Why Production Monitoring Can Come Too Late
Editorial Note: I originally wrote this post for the Stackify blog. You can check out the original here, at their site. While you’re there, have a look around at how their offering can help you hunt down issues from development to production.
I’ve spent a number of years, now, writing software. At the risk of dating myself, I worked on software in the early 2000s. Back then, you couldn’t take quite as much for granted. For example, while organizations considered source control a good practice, forgoing it wouldn’t have constituted lunacy the way it does today.
As a result of the different in standards, my life shipping software looked different back then. Only avant garde organizations adopted agile methodologies, so software releases happened on the order of months or years. We thus reasoned about the life of software in discrete phases. But I’m not talking about the regimented phases of the so-called “waterfall” methodology. Rather, I generalize it to these phases: build, prep, run.
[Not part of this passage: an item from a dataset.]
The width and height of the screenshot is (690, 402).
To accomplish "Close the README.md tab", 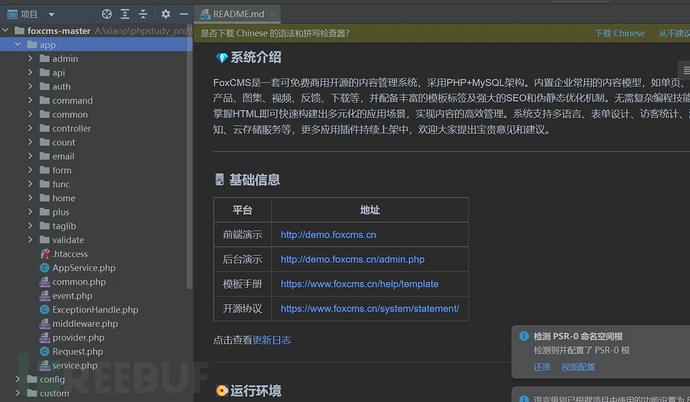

During build, you mainly solved the problem of cranking through the requirements as quickly as possible. Next up, during prep, you took this gigantic sprawl of code that only worked on dev machines, and started to package it into some kind of deployable product. This might have meant early web servers or even CDs at the time. And, finally, came run. During run phase, you’d maintain vigilance, waiting for customer issues to come streaming in.
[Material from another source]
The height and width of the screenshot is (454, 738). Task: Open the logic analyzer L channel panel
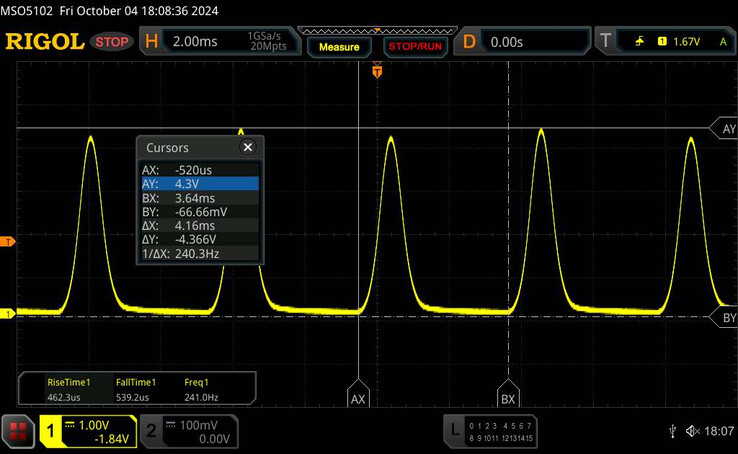tap(490, 432)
Bear in mind that we would, of course, work to minimize bugs and issues during all of these phases. But at that time with most organizations, having issues during the “run phase” constituted a good problem to have. After all, it meant you had reached the run phase. A shocking amount of software never made it that far.
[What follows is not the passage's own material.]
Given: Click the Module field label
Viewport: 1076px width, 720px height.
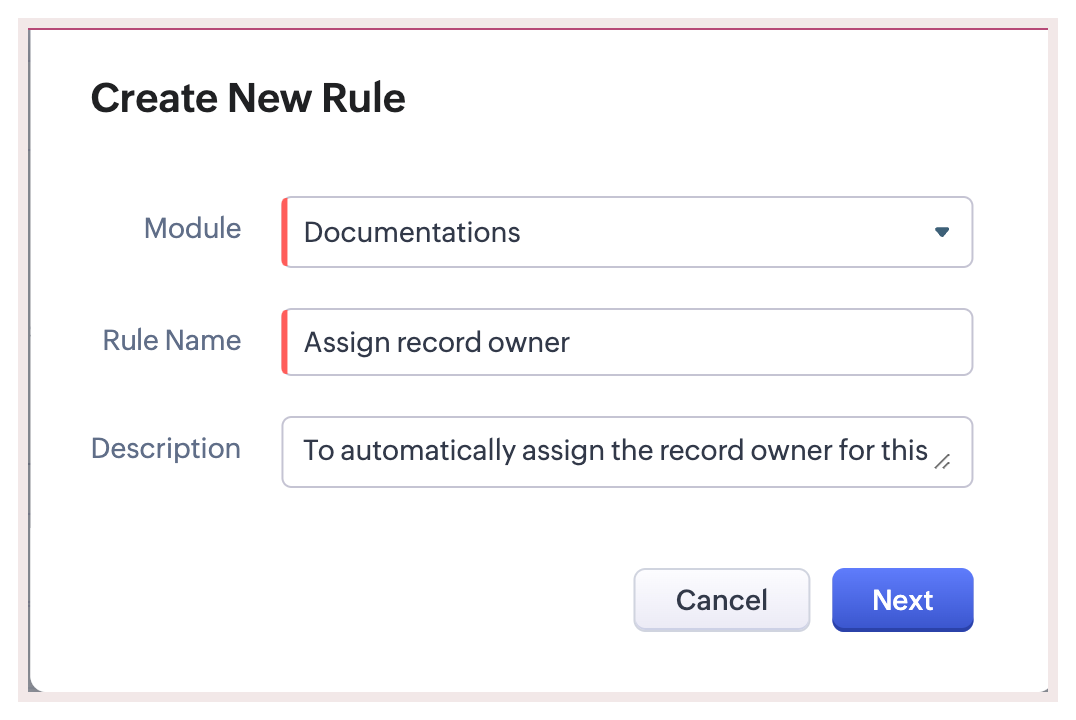Looking at the screenshot, I should tap(192, 228).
Monitoring and Software Maturity
We’ve come a long way. As I alluded to earlier, you’d get some pretty incredulous looks these days for not using source control. And you would likewise receive incredulous looks for a release cycle spanning years, divided into completely disjoint phases. Relatively few shops view their applications’ production behavior as a hypothetical problem for a far-off date anymore.
We’ve arrived at this point via some gradual, hard-won victories over the years. These have addressed the phases I mentioned and merged them together. Organizations have increasingly tightened the feedback loop with the adoption of agile methodologies. Alongside that, vastly improved build and deployment tooling has transformed “the build” from “that thing we do for weeks at the end” to “that thing that happens with every commit.” And, of course, we’ve gotten much, much better at supporting software in production.
Back in the days of shrink-wrap software and shipping CDs, users reported problems via phone call. For a solution, they developed workarounds and waited for a patch CD in the mail. These days, always-connected devices allow for patches with arbitrary quickness. And we have software that gets out in front of production issues, often finding them even before users do.
Specifically, we now have sophisticated production monitoring software. In some cases, this means simply watching for outages and supplying alerts. But we also have sophisticated application performance monitoring (APM) capabilities. As I said, we’ve come a long way.